Ricour was accused of sexual harassment by multiple people in a Gamasutra report back in August 2020, which came in the wake of the first major wave of allegations against senior Ubisoft staff.
In November, it was reported he had been removed from his role as studio head of Ubisoft Singapore, although his own LinkedIn profile indicates he held the position until February. He remains at Ubisoft, currently in the role of production intelligence director and based at the publisher's Paris HQ.
Kotaku reports he was replaced by Daryl Long, formerly head of Ubisoft Winnipeg, with sources claiming he is an improvement, but alleged pay disparities and other issues are still ongoing.
Created in 2008, the office is primarily a co-development operation that contributes to the likes of Assassin's Creed and Immortals: Fenyx Rising, although it has also been leading work on the long-in-development multiplayer pirate outing Skulls & Bones.
Sources claim the Singapore government gave Ubisoft hefty subsidies in the hopes that the studio would train up local talent who would eventually take over the studio themselves.
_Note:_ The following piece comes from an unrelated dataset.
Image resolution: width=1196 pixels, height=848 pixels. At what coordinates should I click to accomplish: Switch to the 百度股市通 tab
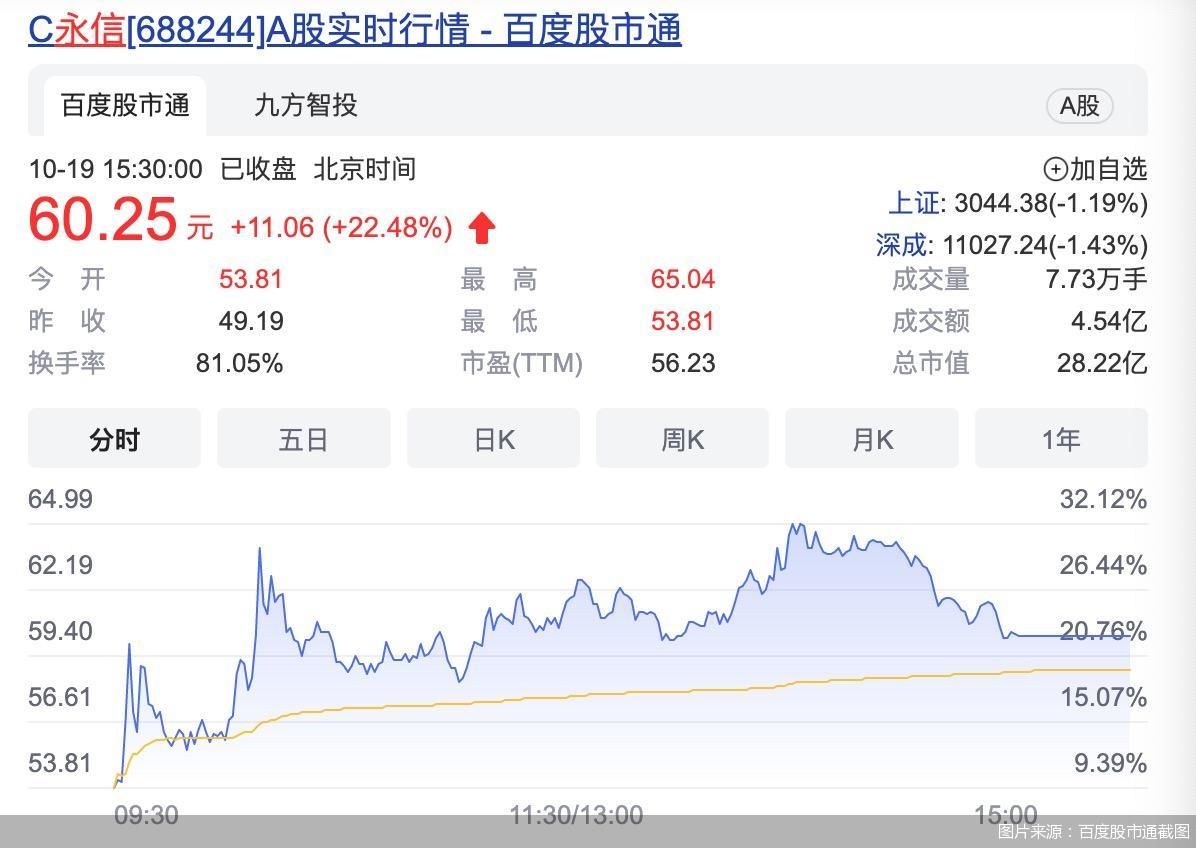[x=125, y=106]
But while Ubisoft has reportedly taken the subsidies, leadership is still granted to expats rather than local staff -- as demonstrated by the appointment of Long to replace Ricour.
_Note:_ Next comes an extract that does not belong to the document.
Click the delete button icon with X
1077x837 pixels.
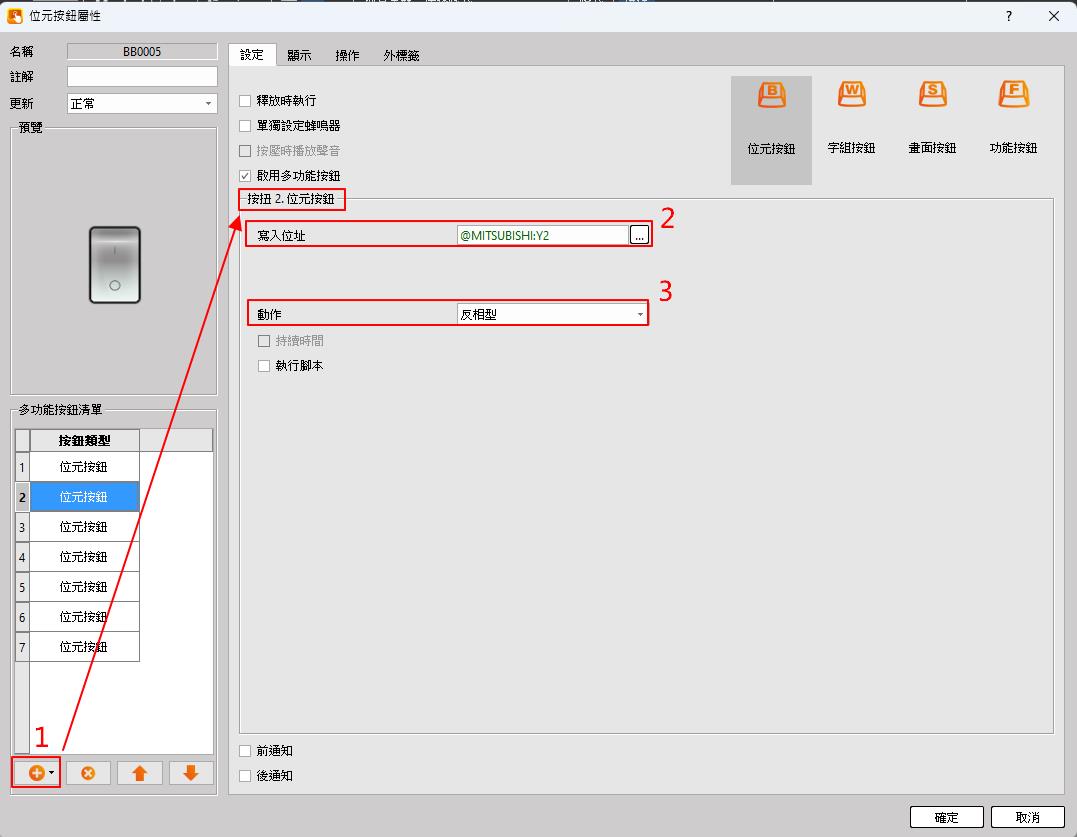[x=88, y=773]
Furthermore, Kotaku's sources report big differences in pay for local staff compared to those who moved to Singapore to work at the studio, with some of the former still having to live with parents due to their low salaries.
The gap is reported as between $5,000 and $10,000 per year in many instances, although there are examples of wider disparities. Some senior managers are reportedly paid significantly more than those at studios like Ubisoft Montreal or Massive Entertainment.
There is also allegedly a "French ceiling" making it harder for anyone not from France or fluent in the language to succeed. This is said to be particularly true for SouthEast Asian employees or women.
The report also suggests an ineffective HR department which, while primarily managed by locals, is forced to follow the priorities of general management and production, according to sources.
It is claimed that sexual harassment incidents are swept under the rug, Kotaku says. One case that led to a formal review resulted in nothing more than a formal warning and mandatory training in cultural sensitivity.
The woman who reported she was being harassed appealed this situation and the man she accused was moved to another building. The whole process took nine months, and sources report the "bro culture" remained, with some staff even mocking the training after they completed it.
You can read the full report at Kotaku.
In a statement to GamesIndustry.biz, a spokesperson said: "We celebrate our international culture at Ubisoft and work to ensure our teams are deeply integrated into the local communities where we operate. We do not and will not tolerate abuse, harassment or discrimination.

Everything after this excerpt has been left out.